● Instructions:
- 1) In the Watts index passage, copy word for word everything from "## [1] 0.05847158" down to "2] >= theta.pop)".
- 2) Summarize the Watts index passage in two sentences.

● Source passage:
Our simulations show that the Squared Bias of this estimator accounts for less than 0.1% of its Mean Squared Error:
theta.bias2 <- (theta.exp - theta.pop) ^ 2
theta.mse <- theta.bias2 + vartheta.popest
(squared_bias_over_mse <- 100 * (theta.bias2 / theta.mse))
## [1] 0.05847158
Next, we evaluate the Percentage Coverage Rate (PCR). In theory, under repeated sampling, the estimated 95% CIs should cover the population parameter approximately 95% of the time. We can evaluate that using:
# estimate confidence intervals of the Watts index
# for each of the samples
est.coverage <-
sapply(watts.estimate.list, function(this.stat)
confint(this.stat)[, 1] <= theta.pop &
confint(this.stat)[, 2] >= theta.pop)
# evaluate empirical coverage
(empirical_coverage <- mean(est.coverage))
## [1] 0.9268
Our coverages are not too far from the nominal coverage level of 95%.
For the Watts index decomposition, we start by computing the (true) population values of the components:
# compute population value of the Watts index decomposition
inc.pos <- eusilcP$eqIncome[eusilcP$eqIncome > 0]
wdec1 <-
mean(ifelse(inc.pos <= 10000 , log(10000 / inc.pos) , 0) , na.rm = TRUE)

Target pointing data
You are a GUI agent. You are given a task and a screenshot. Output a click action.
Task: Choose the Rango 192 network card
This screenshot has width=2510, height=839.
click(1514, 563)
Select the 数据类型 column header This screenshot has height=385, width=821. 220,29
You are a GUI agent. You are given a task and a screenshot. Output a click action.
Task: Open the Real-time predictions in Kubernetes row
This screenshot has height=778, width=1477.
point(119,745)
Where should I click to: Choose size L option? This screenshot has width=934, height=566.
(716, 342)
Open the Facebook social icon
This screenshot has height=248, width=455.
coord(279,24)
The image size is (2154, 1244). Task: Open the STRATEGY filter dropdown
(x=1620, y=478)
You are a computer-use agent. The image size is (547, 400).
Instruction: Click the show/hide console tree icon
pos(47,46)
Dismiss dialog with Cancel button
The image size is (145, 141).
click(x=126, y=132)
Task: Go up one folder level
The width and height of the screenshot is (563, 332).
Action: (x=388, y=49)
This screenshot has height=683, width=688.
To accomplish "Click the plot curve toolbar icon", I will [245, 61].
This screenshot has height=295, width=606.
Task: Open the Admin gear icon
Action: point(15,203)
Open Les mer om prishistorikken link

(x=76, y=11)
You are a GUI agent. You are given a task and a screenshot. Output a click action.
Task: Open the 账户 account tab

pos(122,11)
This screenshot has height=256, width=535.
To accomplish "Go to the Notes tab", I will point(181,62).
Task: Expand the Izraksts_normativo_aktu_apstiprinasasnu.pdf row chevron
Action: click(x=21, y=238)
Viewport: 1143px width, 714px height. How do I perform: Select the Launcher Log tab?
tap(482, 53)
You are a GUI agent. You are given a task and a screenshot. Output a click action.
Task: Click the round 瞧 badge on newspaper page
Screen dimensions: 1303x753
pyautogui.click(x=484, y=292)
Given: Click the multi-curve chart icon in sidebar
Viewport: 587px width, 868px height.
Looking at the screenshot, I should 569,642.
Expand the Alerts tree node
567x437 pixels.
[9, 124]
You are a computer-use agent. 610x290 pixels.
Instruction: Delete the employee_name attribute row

● Answers provided:
- 1)
## [1] 0.05847158
Next, we evaluate the Percentage Coverage Rate (PCR). In theory, under repeated sampling, the estimated 95% CIs should cover the population parameter approximately 95% of the time. We can evaluate that using:
# estimate confidence intervals of the Watts index
# for each of the samples
est.coverage <-
sapply(watts.estimate.list, function(this.stat)
confint(this.stat)[, 1] <= theta.pop &
confint(this.stat)[, 2] >= theta.pop)

- 2) Simulations show that the estimator's squared bias makes up less than 0.1% of its mean squared error. Its estimated 95% confidence intervals cover the population parameter 92.68% of the time, not far from the nominal 95% level, and the decomposition of the Watts index begins by computing the true population values of its components.